• Sonuç bulunamadı

BÖLÜM 3. DÜNYADAKİ YAYALAŞTIRMA FAALİYETLERİ

3.3. Türkiye’deki Yayalaştırma Faaliyetleri

Yayalaştırma olgusunun ortaya çıkış nedenlerinden biri olan açık hava rekreasyon alanı ihtiyacını; günümüz yaşantısından çok faklı olan Osmanlı döneminde, insanlar içe dönük bir yaşantı sergilediğinden dolayı, evlerinin avlularında karşılamayı tercih etmişlerdir. Bu nedenle, halka açık park ve benzeri açık alanlar oluşturmak için özel bir çaba harcanmamıştır.
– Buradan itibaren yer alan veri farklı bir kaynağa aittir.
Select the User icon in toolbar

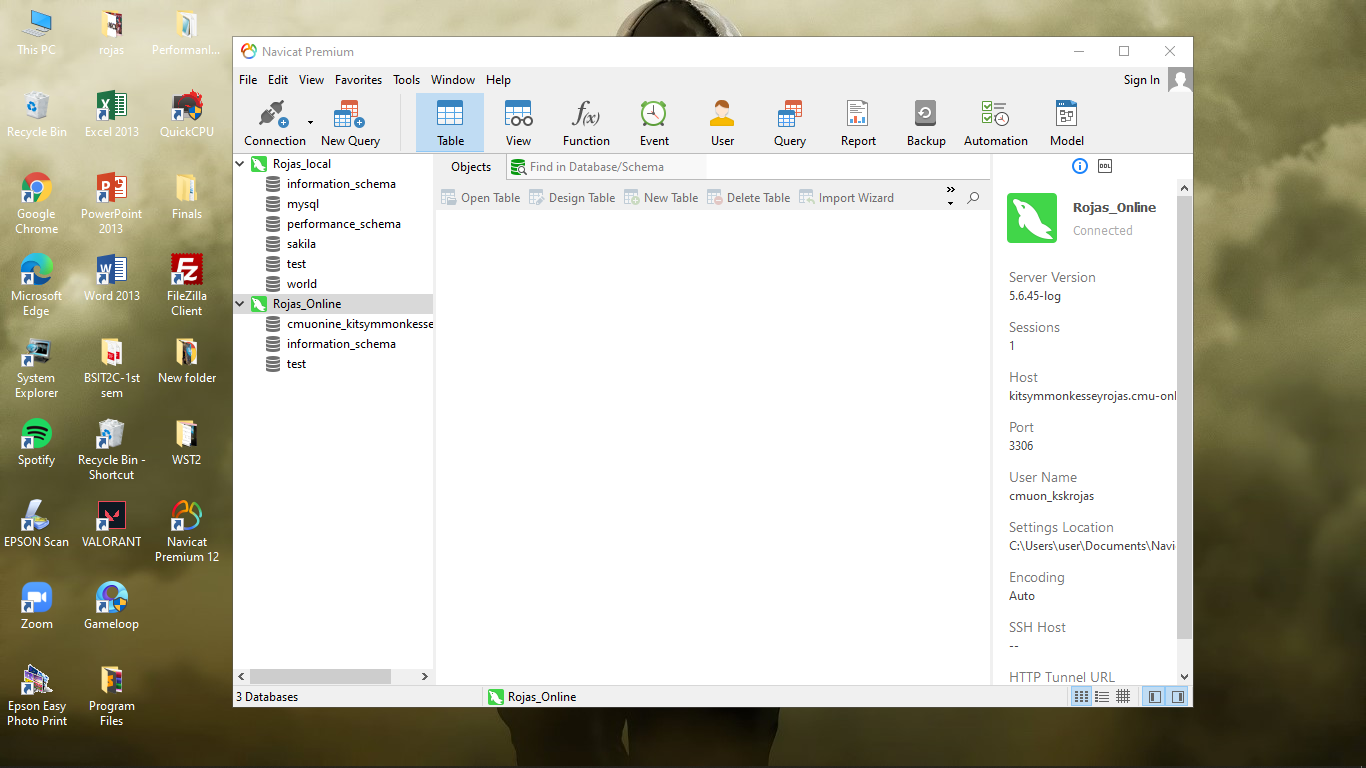722,123
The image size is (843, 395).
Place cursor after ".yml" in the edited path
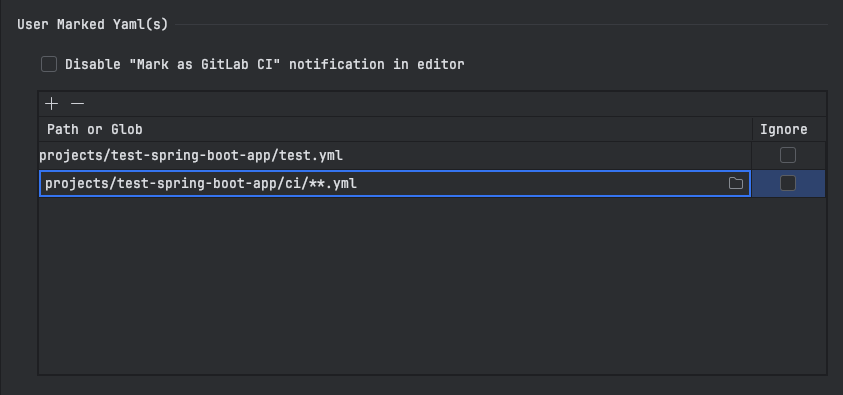click(358, 184)
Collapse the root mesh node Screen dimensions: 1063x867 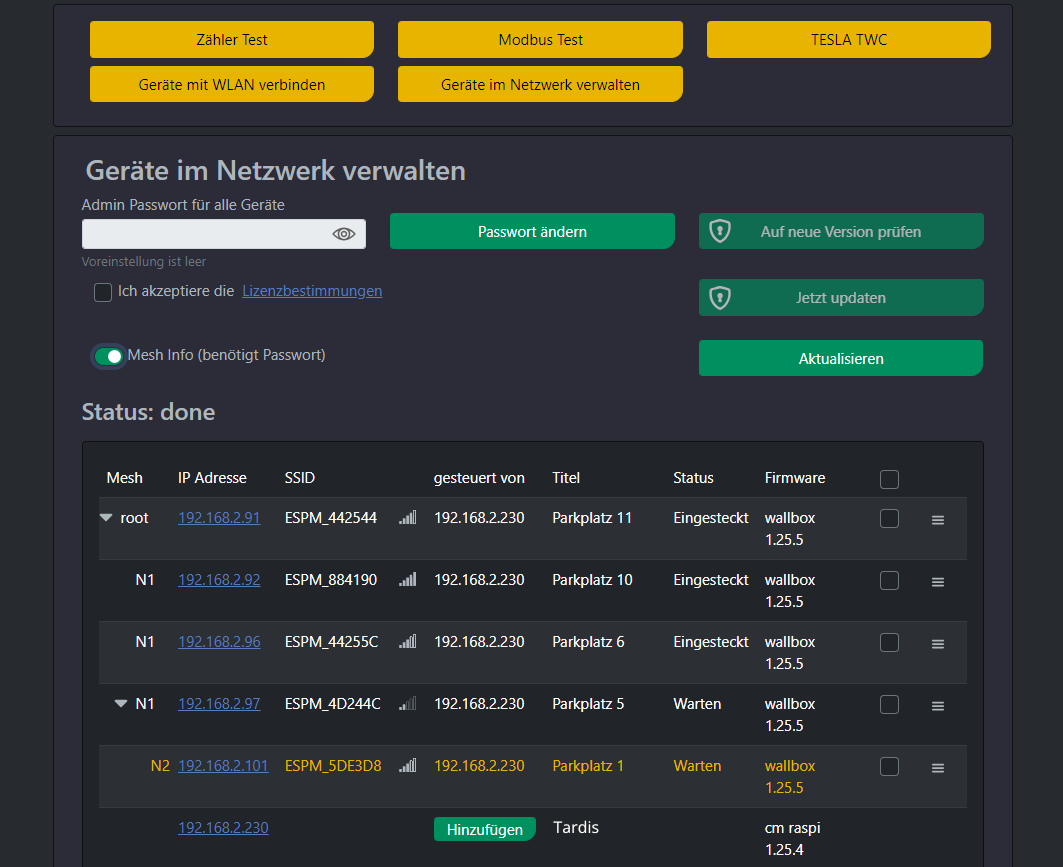click(106, 518)
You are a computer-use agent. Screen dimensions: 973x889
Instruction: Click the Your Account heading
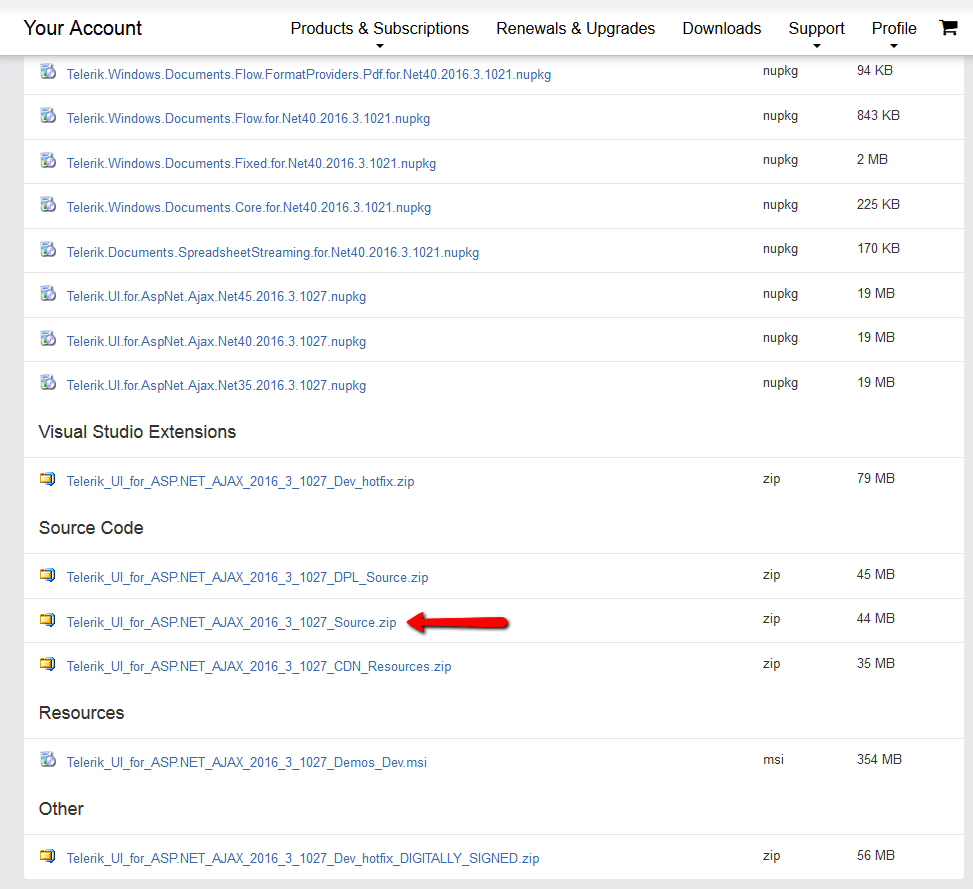point(83,28)
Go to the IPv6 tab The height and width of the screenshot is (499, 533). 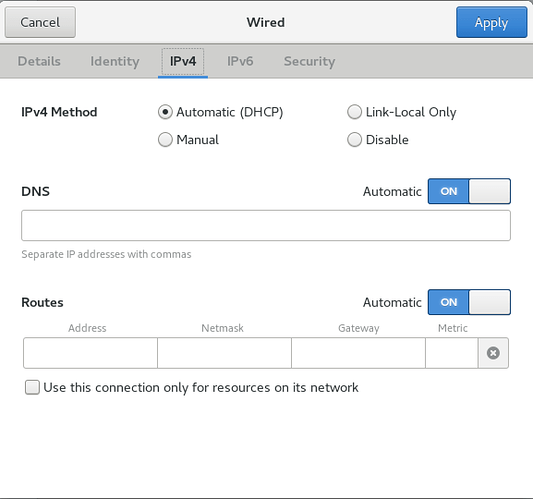coord(240,62)
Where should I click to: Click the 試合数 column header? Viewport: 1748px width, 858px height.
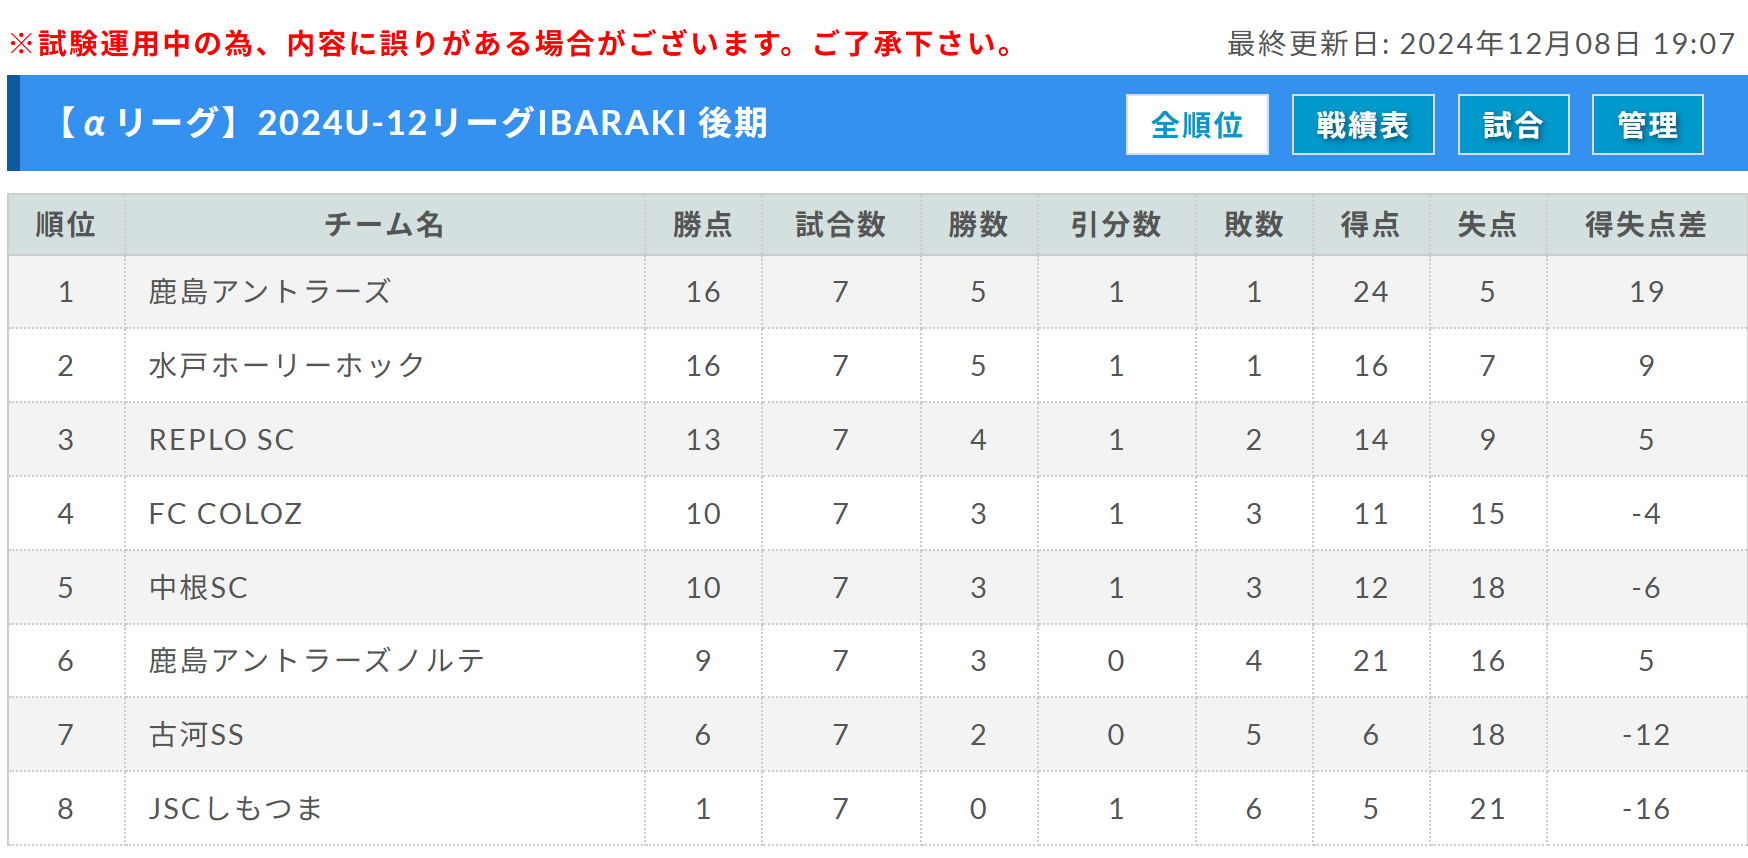pyautogui.click(x=841, y=225)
Yine aynı dönemde, kent içi mekanların dışa dönük unsurları olarak kabul edilen çeşme ve sebillerin bulunduğu alanlar, küçük toplanma noktaları, çeşme meydanları olarak insanların bir araya geldiği mekanları oluşturmuştur. Bu durum XIX. yüzyılın ikinci yarısına dek Osmanlıların bu içe kapalı yaşantıları sebebiyle değişmemiştir. Kentlerdeki bu yaşantıya rağmen günlük alışverişlerin ve ticaretin yoğunlaştığı merkezlerde inşa edilen kapalı çarşılar bu içe dönük yaşantının ticari hayata bir yansıması olmuştur.
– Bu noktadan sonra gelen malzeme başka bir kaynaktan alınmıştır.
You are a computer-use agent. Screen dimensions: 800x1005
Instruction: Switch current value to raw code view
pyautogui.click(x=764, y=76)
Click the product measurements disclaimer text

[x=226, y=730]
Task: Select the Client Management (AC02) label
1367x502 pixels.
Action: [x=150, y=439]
Eski Türk şehirlerinde ticaretin yoğunlaştığı, bu caddeler üzerinde kurulan kapalı çarşılar, batıda yeni uygulanmaya başlanan ticaret merkezlerindeki yaya bölgelerinin ilk örneklerini oluşturmuştur. Bu alışveriş bölgelerine, ülkemizin ve Osmanlı döneminin önemli şehirlerinden olan İstanbul, Bursa, Edirne vb. illerindeki kapalı çarşılar örnek olarak gösterilebilir (Aru, 1965 s.63-66).

İstanbul‟un özel bir ulaşım sorunu olduğu ilk kez II. Mahmut döneminde anlaşılmıştır. Sultanlar Topkapı sarayından Dolmabahçe sarayına taşındıktan sonra özel günlerde İstanbul‟a inmek ya da camiye gitmek hava koşullarının deniz ulaşımına izin vermediği durumlarda bir sorun olmuştur. Buna çözüm olarak ilk köprü, Cisr-i Atik, II. Mahmut‟un Cuma namazına gidebilmesini kolaylaştırmak için

1836‟da Unkapanı ile Azapkapı arasına yapılmıştır. Donanma tarafında inşa edilen bu köprüden geçişler ücretsiz olduğundan adına Hayratiye denmiştir (Kuban, 1998). Endüstri dönemi öncesi İstanbul bir yaya kentidir. Sokak yapısı insan kullanımlarına göre şekillenmiştir. Yüzyılın en önemli icadı olan otomobil ise İstanbul'a ilk kez 18. yüzyılda saraylıların kullanması için getirilmiştir. Ancak 1839 da, Tanzimat‟tan sonra yaygınlaşmıştır. Otomobilin girmesi, bir yaya kenti olan İstanbul‟da, sokakların yeniden düzenlenmesini gerektirmiştir. Sık sık çıkan büyük yangınlar sokakların otomobillere uygun hale getirilmesini kolaylaştırmıştır. Kent içi ulaşımda yeni yolların açılması, yeni ulaşım araçlarının belirlenmesi ve yaygınlaşması 18. yüzyıldan başlayarak 19. yüzyıl boyunca devam etmiştir. 1871'de tünel yapılmış, ilk otobüs de 1926'da kullanılmaya başlamıştır. Banliyö treni de 19. yüzyılın ikinci yarısında hizmete girmiştir.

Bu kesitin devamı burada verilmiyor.